Quick Start¶
The Civic Exchange Protocol (CEP) is an open, standards-driven framework for creating verifiable civic records with canonical identities, provenance, and interoperability across jurisdictions.
This guide shows how to:
- Install CEP tools
- Validate schemas
- Generate example records
- Build entities programmatically
1. Install the CEP Toolkit¶
Install the CLI and Python API from PyPI:
uv pip install civic-interconnect
Or add to an existing environment:
pip install civic-interconnect
Confirm installation:
cx --help
2. Validate a CEP Record¶
CEP ships with a JSON Schema validator:
cx validate path/to/my-entity.json
You may validate any record family:
cx validate --schema entity path/to/my-entity.json
cx validate --schema relationship path/to/my-relationship.json
cx validate --schema exchange path/to/my-exchange.json
Successful validation confirms:
- Schema compliance
- Vocabulary references
- Canonical field types
- Envelope integrity
3. Generate Example Data¶
The CLI can generate examples for any directory under examples/:
cx generate-example examples/entity --overwrite
This produces three files per slice:
- 01_raw_source.json – raw adapter input
- 02_normalized.json – normalized fields
- 03_canonical.json – canonical hash inputs
- 04_entity_record.json – final CEP EntityRecord
This is the best way to understand the transformation pipeline.

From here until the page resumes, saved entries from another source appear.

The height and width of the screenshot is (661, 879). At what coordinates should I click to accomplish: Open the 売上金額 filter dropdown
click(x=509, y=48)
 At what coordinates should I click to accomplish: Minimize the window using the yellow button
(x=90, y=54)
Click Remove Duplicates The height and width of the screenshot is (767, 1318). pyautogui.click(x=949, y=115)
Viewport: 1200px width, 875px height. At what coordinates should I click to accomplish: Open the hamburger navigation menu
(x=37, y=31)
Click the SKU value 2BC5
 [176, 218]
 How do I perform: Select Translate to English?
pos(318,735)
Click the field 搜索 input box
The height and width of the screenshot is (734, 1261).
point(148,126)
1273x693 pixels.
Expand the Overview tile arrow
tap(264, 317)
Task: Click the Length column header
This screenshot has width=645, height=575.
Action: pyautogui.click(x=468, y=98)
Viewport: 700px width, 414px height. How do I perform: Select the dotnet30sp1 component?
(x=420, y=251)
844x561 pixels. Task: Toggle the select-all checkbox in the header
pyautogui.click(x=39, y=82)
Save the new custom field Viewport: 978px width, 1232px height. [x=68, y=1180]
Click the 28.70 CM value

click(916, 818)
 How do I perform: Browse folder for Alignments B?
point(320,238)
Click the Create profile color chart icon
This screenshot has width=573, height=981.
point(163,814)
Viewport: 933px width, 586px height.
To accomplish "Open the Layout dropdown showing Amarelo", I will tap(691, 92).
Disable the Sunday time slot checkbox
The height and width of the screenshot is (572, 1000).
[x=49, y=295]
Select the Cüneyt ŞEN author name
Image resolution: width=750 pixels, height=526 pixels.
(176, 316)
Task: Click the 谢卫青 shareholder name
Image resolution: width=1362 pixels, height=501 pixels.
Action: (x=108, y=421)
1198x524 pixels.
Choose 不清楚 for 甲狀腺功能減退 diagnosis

4. Build an Entity Using Python¶
You can construct SNFEI values and full EntityRecords programmatically.
from civic_interconnect.cep.snfei import generate_snfei_detailed
from civic_interconnect.cep.entity.api import build_entity_from_raw
res = generate_snfei_detailed(
legal_name="City of Springfield",
country_code="US",
address="123 Lincoln Ave",
registration_date=None,
lei=None,
sam_uei=None,
)
raw = {
"jurisdictionIso": "US-MN",
"legalName": "City of Springfield",
"legalNameNormalized": res["canonical"]["legalNameNormalized"],
"snfei": res["snfei"]["value"],
"entityType": "municipality",
}
entity = build_entity_from_raw(raw)
print(entity["verifiableId"])
Rust bindings are required and contain the core logic, CEP uses them automatically.
5. Next Steps¶
- Learn how SNFEI canonical identities work at
/en/reference/snfei.md - Understand normalization at
/en/concepts/normalization.md - Explore record envelopes and provenance at
/en/implementation/record-envelopes.md - Explore schemas at
/en/schemas.md
CEP aims to make civic data verifiable, interoperable, and future-proof with minimal integration overhead.
Welcome to the network of connected civic data!